For each record below, retype the text exactly and omit any image.

------------------------------

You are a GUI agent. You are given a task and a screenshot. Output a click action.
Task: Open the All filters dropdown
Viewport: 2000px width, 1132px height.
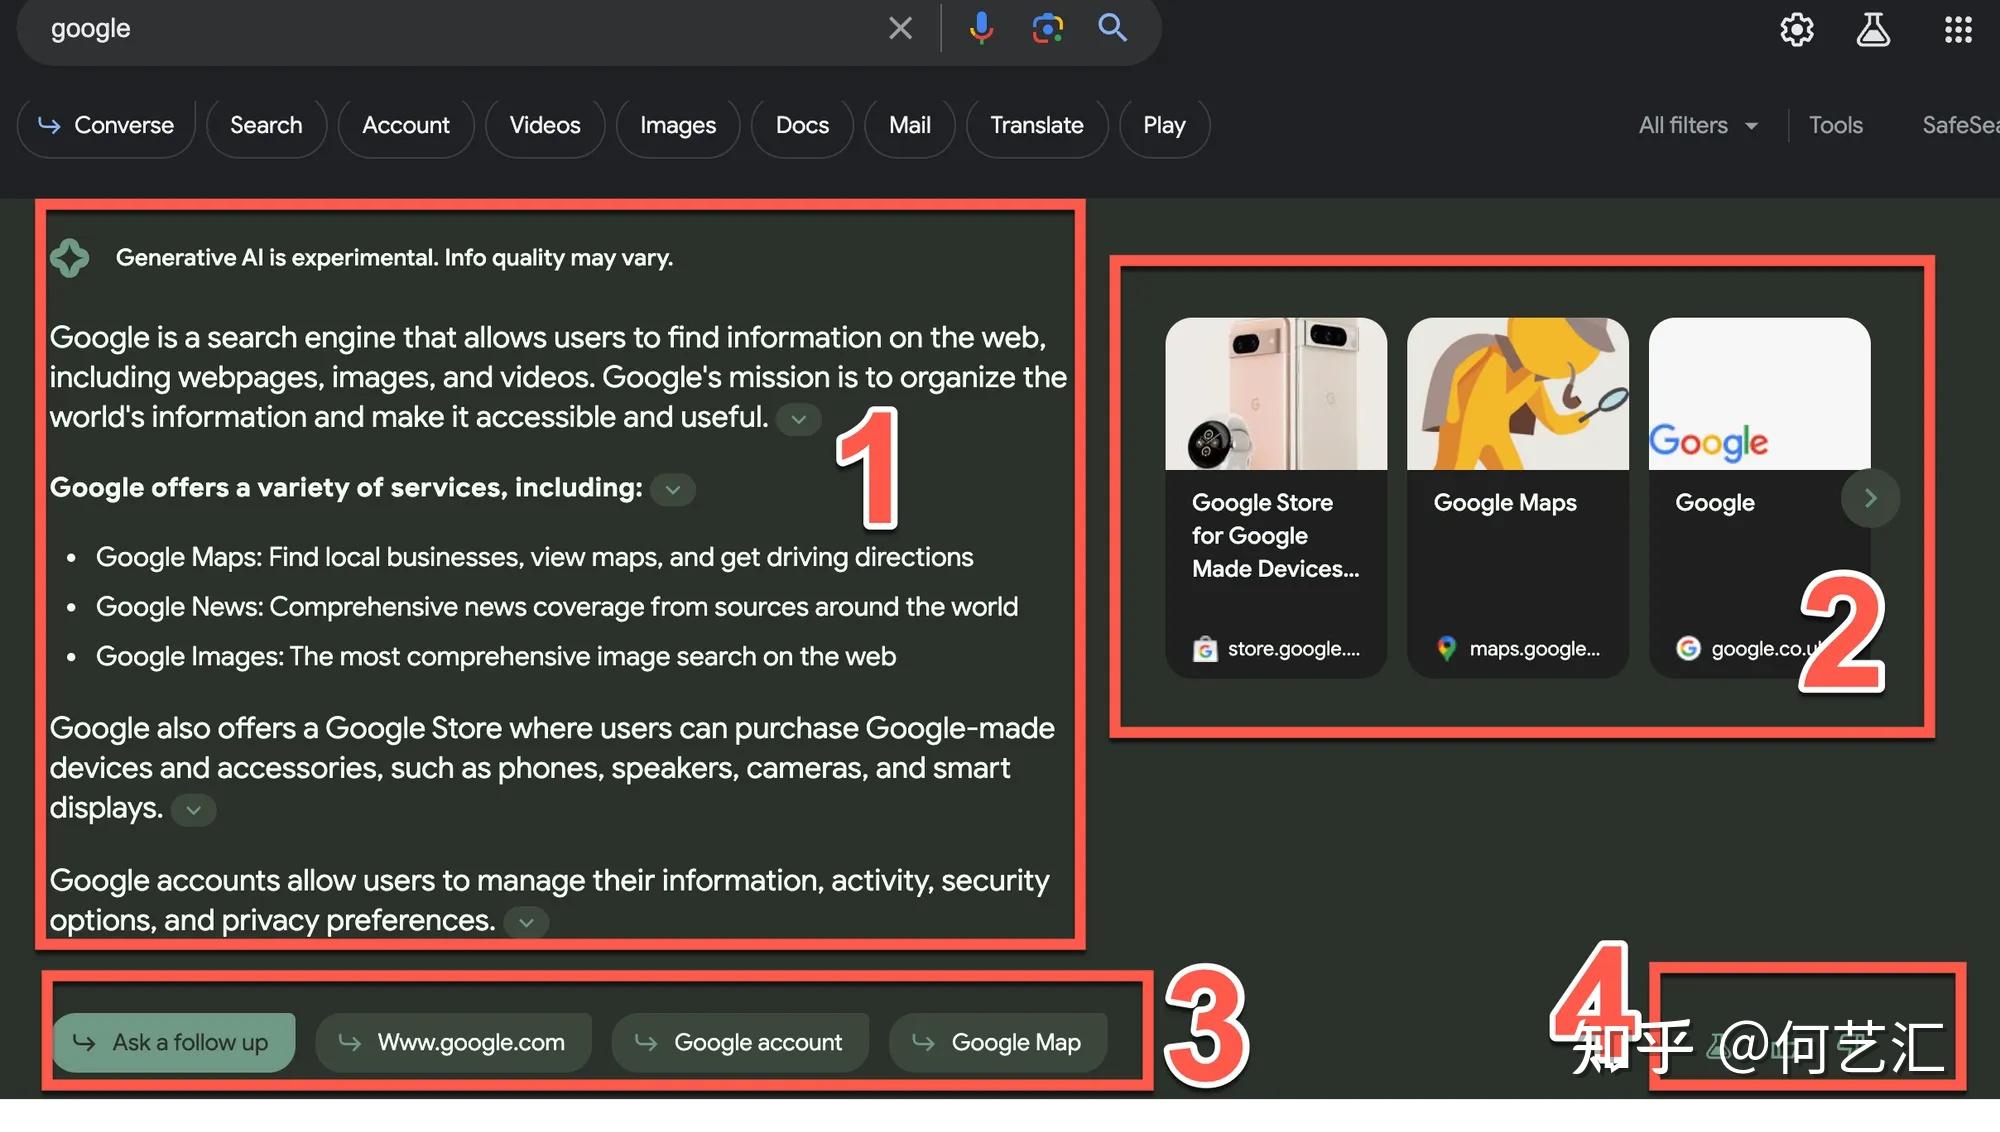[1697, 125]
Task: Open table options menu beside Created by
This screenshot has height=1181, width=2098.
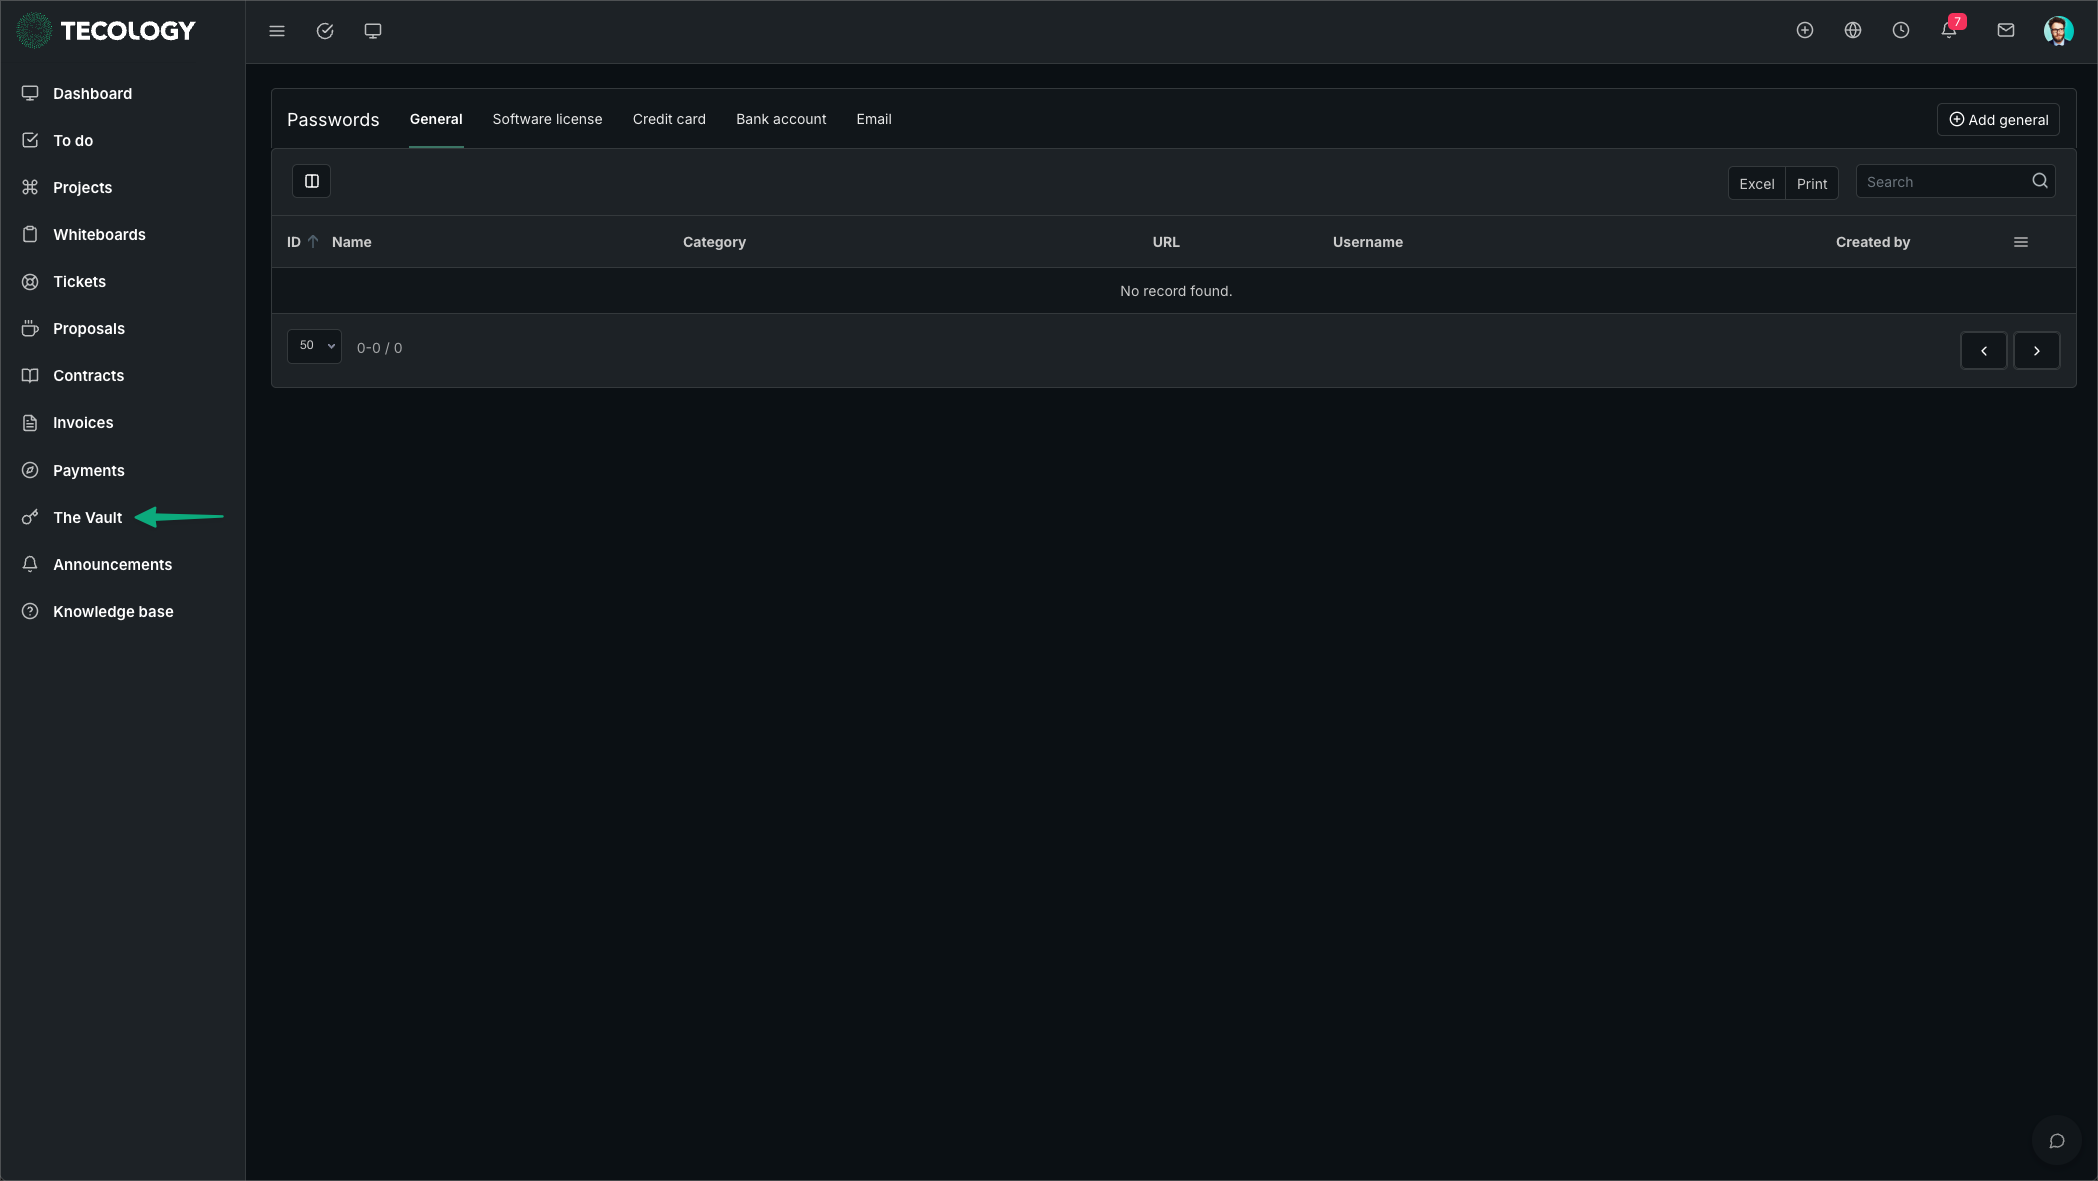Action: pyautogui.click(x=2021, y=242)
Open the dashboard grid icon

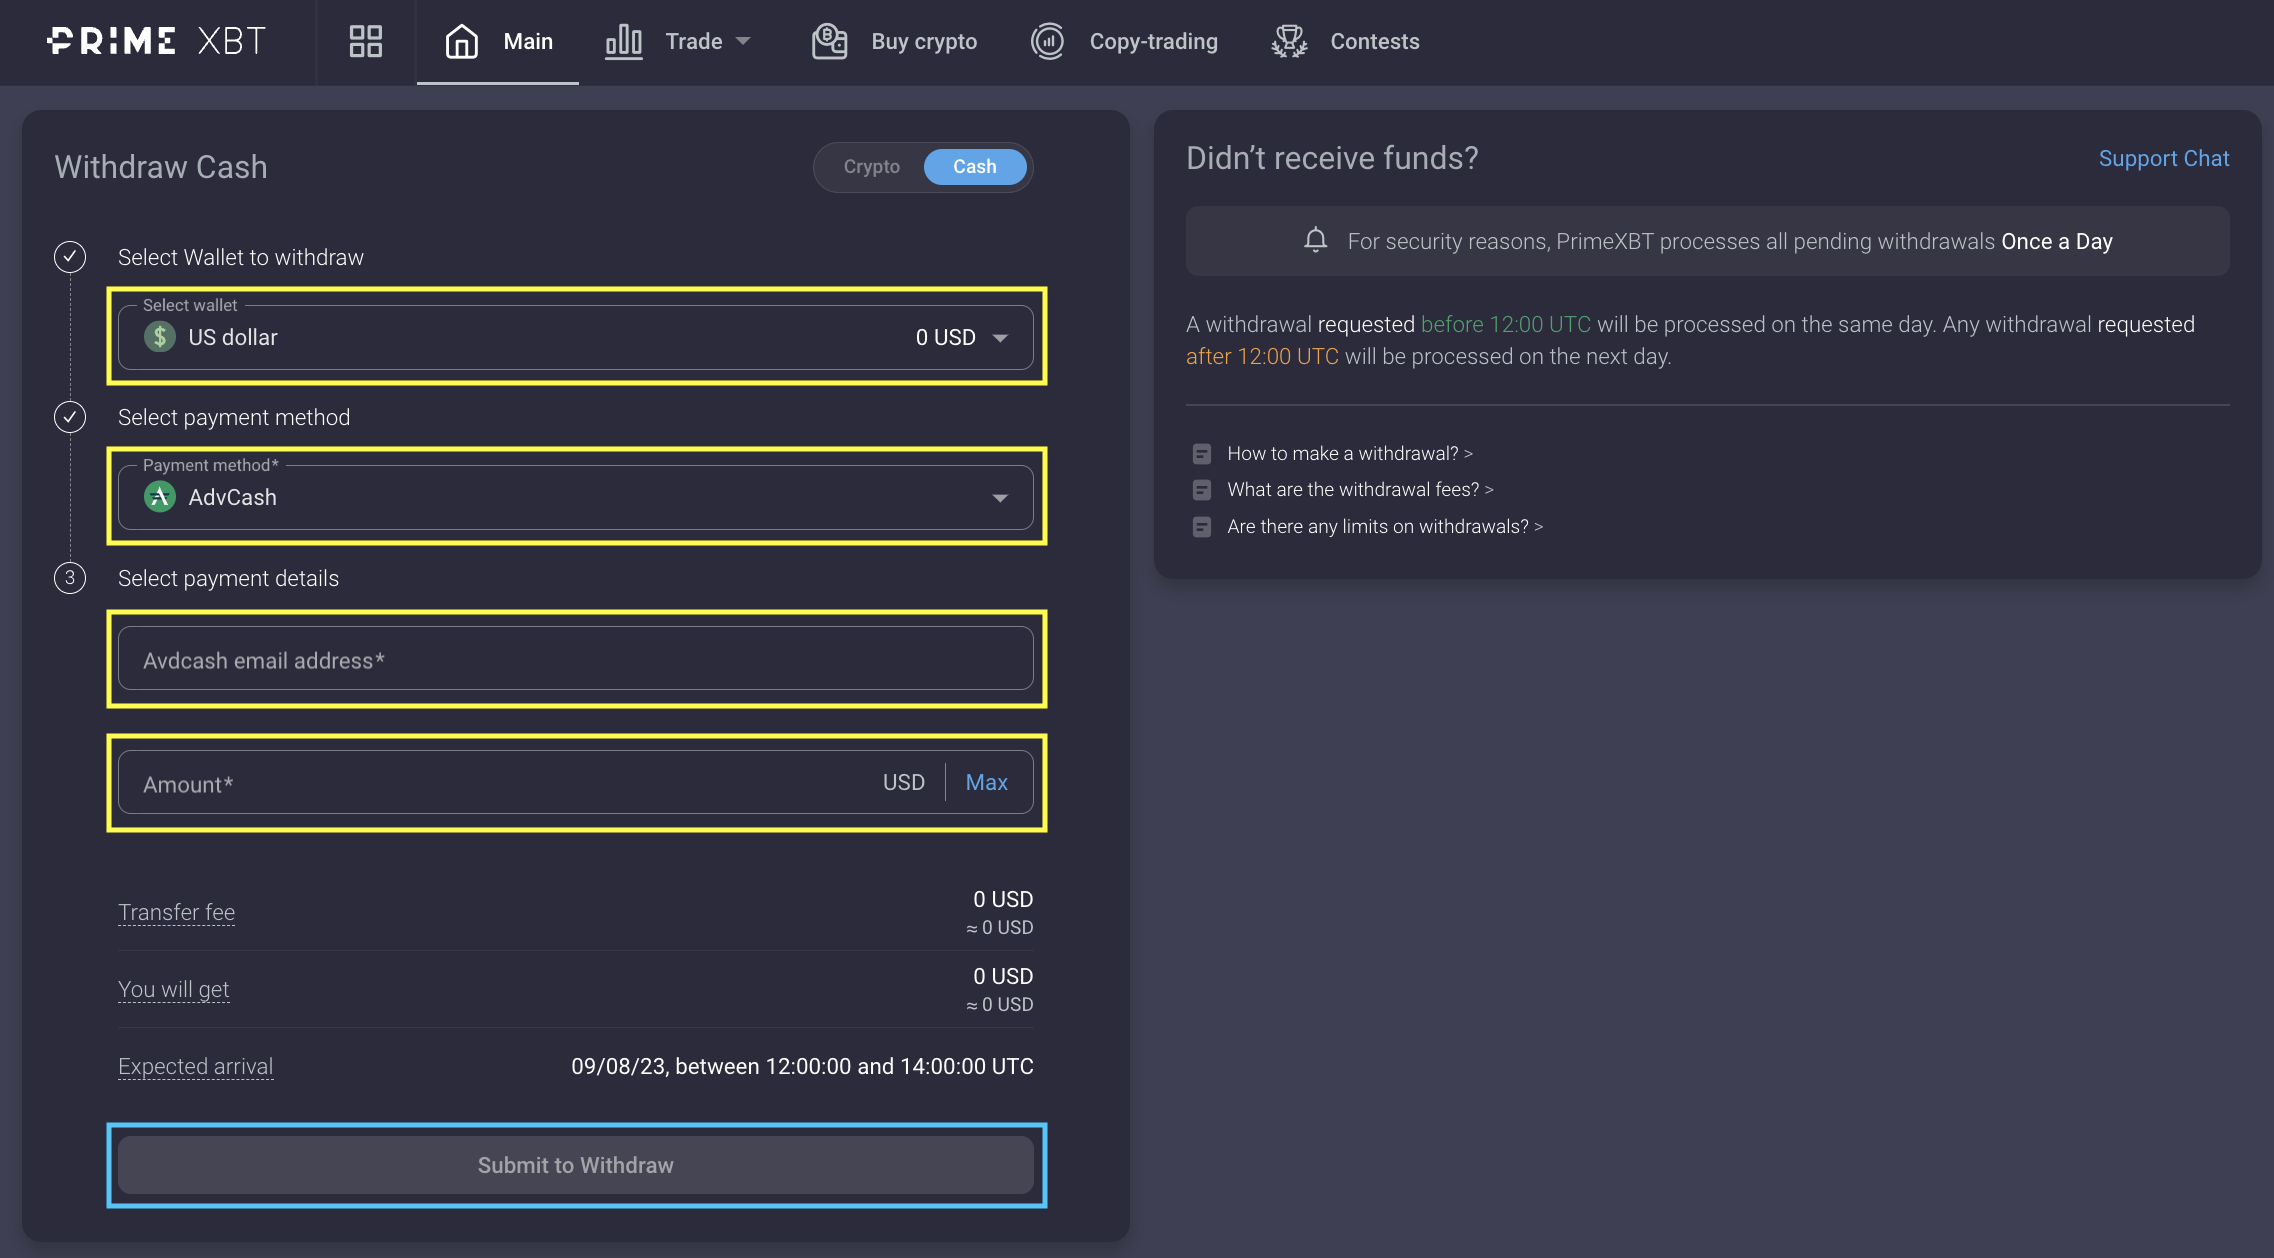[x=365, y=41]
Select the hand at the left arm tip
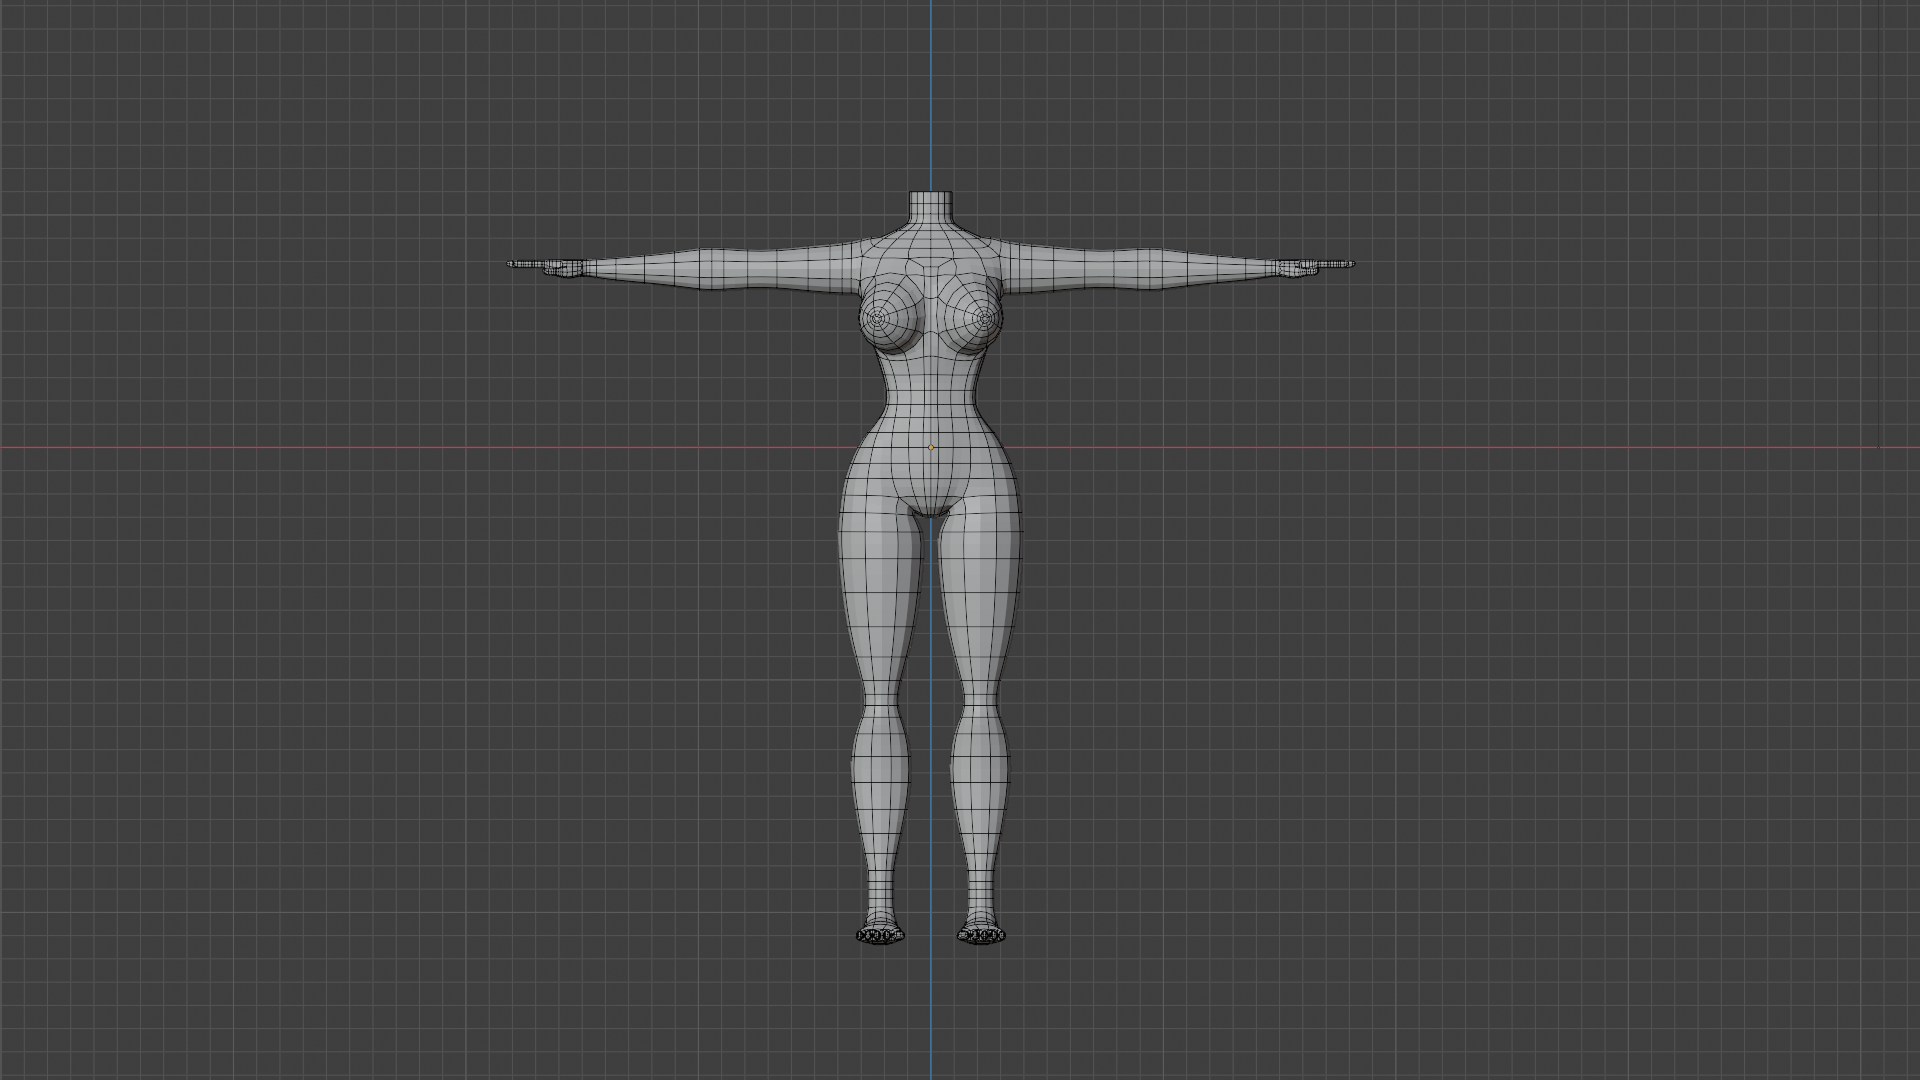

------------------------------

Solution:
You are a GUI agent. You are given a task and a screenshot. Output a click action.
Task: Open the All filters dropdown
Viewport: 2000px width, 1132px height.
[1697, 125]
Task: Open table options menu beside Created by
This screenshot has height=1181, width=2098.
Action: pyautogui.click(x=2021, y=242)
Open the dashboard grid icon

[x=365, y=41]
Select the hand at the left arm tip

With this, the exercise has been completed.